Changing the water in your reef aquarium sounds like an easy task, and for the most part it is. But there are a few steps that need to be taken to ensure that your water change is done properly and all the animals do not become stressed in the process.
In this article we will go over the importance of water changes and some tips on how to perform one. For more details on how to clean a reef tank, check out our blog on Tips & Tricks for Cleaning a Reef Tank.
Why are water changes important?
Water changes remove and dilute harmful chemicals and waste. They also help to replenish vital elements that are needed in a reef tank for corals.
What percentage of water should be changed?
When performing a water change it is recommended to change 10-15% at a time or 20-25% if the aquarium is heavily stocked. Changing a larger percentage of water can drastically alter the levels of calcium, alkalinity and other nutrients in your reef tank causing stress to the fish and to the corals.
How often should water changes be performed?
Water changes should be performed every 1-2 weeks. If phosphates, nitrates, ammonia or nitrites are high then a water change should be performed every 3 days until nutrient levels are back to normal. (Please see Water Quality for Reef Tanks Part 1 for a list of the target ranges for the most important water parameters.) Smaller more frequent water changes will help prevent stress on your fish and your corals by preventing large swings in the water parameters.
What happens if regular water changes are not performed?
If regular water changes are not performed in your reef tank the waste levels may increase potentially becoming toxic to fish and to corals. Even slightly elevated waste levels can stress certain invertebrates that are sensitive to higher levels of nitrates and phosphates. Corals may slow or even stop in growth and begin to lose their vibrant color and become a more brown color. Certain trace elements will also become depleted unless they are dosed separately. (Please see Water Quality for Reef Tanks Part 3 for a list of the most important supplements and additives.)
What is the difference between salt mixes?
There are different salt mixes for different types of aquariums. With a reef tank you will want to make sure to buy a salt mix specifically made for reef tanks and corals. These types of salt mixes will have higher amounts of calcium, alkalinity and magnesium. Try and pick a salt that mixes to your preferred calcium and alkalinity levels in your reef tank.
How to perform a water change?
So how are you supposed to perform a water change? Here are some important tips to follow next time you change your water.
- Make sure to use RODI water to prevent any contaminants from going into your tank from your water source.
- Make sure to heat the fresh RODI water to match the water temperature in your aquarium before adding salt. This part is important because the water temperature will have an effect on the salinity level.
- Add the proper amount of salt recommended to reach your target salinity.
- Carefully follow the instructions for your salt mix. Many need to mix for hours before they are ready to use while others only need to be hand mixed and are ready to use once the water clears. Improperly mixing salt mixes can be dangerous to your tank and can lead to imbalanced levels of calcium and alkalinity.

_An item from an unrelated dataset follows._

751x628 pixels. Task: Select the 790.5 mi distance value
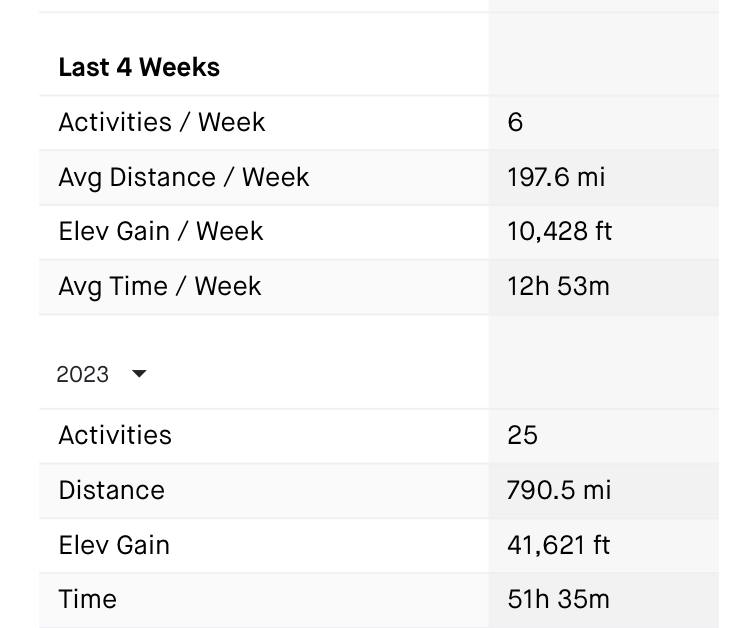click(x=558, y=490)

- Water can be removed from either the main display or the sump. If the sandbed needs siphoning or there is a lot of algae or detritus needing to be removed from the main display then it is best to remove the water from the display. However the sump will also need regular maintenance since detritus and algae can also build up there. Choose whichever area needs the most attention and do not forget to alternate between the two.
Water changes are an essential part of a healthy aquarium, they dilute the nutrient levels in your tank and help replenish vital elements. Making them a routine task will help keep your aquarium healthy and help all the inhabitants thrive.